## Task details:
Turn the lines of the records below, from the line holding "Screen dimensions: 1205x470" through the line holding "[x=164, y=17]", inclusive, into a Markdown table with the columns Row and Line. Leave out any blank lines.

Records on finding words and elements
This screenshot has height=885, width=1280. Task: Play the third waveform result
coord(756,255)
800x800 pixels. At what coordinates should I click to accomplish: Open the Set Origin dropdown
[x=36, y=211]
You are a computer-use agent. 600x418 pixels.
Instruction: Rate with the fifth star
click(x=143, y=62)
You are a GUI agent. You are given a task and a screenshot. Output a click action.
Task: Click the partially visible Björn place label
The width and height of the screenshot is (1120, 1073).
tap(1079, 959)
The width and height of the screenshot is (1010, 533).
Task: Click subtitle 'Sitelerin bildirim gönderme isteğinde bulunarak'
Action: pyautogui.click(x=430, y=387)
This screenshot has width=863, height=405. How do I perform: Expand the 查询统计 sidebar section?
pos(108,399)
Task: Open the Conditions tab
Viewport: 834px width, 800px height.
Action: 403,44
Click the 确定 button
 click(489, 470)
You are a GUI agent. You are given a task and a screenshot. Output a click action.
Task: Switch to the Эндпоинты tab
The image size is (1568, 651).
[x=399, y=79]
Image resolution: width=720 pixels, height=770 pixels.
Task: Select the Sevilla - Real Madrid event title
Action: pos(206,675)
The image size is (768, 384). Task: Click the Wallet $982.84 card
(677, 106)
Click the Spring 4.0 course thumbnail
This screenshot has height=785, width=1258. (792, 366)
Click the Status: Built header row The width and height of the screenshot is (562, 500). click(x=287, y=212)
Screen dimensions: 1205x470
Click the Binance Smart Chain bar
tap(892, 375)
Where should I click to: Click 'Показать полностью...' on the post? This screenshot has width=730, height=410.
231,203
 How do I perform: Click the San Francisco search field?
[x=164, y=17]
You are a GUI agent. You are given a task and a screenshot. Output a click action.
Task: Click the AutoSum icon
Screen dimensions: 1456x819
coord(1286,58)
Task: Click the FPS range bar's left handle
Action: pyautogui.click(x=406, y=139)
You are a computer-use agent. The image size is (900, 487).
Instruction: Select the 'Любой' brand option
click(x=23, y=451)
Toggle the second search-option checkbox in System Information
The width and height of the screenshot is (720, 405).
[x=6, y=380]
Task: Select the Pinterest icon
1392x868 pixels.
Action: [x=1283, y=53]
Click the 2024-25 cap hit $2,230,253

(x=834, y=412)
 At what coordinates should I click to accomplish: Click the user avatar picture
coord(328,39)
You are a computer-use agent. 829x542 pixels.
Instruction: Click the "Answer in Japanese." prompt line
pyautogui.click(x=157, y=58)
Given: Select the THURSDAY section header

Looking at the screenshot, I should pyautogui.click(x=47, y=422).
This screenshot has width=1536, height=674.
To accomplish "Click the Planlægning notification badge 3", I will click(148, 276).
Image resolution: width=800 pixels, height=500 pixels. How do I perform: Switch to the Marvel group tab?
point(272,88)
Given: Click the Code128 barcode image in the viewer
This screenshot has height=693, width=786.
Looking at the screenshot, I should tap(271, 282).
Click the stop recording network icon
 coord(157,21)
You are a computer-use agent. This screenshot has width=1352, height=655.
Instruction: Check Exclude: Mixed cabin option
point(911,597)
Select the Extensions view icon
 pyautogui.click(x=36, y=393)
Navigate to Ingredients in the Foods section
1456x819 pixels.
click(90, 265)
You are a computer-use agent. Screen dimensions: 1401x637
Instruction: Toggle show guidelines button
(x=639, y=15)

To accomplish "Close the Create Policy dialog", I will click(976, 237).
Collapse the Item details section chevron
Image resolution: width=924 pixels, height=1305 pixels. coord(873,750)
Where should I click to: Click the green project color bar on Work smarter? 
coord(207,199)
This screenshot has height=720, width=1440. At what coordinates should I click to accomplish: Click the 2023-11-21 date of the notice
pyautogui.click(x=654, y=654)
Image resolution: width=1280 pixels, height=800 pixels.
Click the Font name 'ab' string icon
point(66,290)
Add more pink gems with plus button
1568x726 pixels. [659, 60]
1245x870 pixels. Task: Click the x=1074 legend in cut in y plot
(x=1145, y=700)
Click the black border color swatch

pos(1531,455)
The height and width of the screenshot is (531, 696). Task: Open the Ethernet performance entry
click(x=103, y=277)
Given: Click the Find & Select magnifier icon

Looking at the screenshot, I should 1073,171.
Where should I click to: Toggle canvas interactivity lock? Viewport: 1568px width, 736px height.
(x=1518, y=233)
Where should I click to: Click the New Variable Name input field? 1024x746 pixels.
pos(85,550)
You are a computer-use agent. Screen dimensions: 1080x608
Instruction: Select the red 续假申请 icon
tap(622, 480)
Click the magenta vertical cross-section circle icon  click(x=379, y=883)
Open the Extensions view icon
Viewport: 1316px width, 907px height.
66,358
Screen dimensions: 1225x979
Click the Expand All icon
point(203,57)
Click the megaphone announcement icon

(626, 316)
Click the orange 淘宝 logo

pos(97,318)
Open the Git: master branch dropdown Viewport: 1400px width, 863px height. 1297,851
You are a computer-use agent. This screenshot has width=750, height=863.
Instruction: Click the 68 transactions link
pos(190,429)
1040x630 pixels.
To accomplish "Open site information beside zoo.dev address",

## Expected output:
| Row | Line |
|---|---|
| 1 | Screen dimensions: 1205x470 |
| 2 | Click the Binance Smart Chain bar |
| 3 | tap(892, 375) |
| 4 | Where should I click to: Click 'Показать полностью...' on the post? This screenshot has width=730, height=410. |
| 5 | 231,203 |
| 6 |  How do I perform: Click the San Francisco search field? |
| 7 | [x=164, y=17] |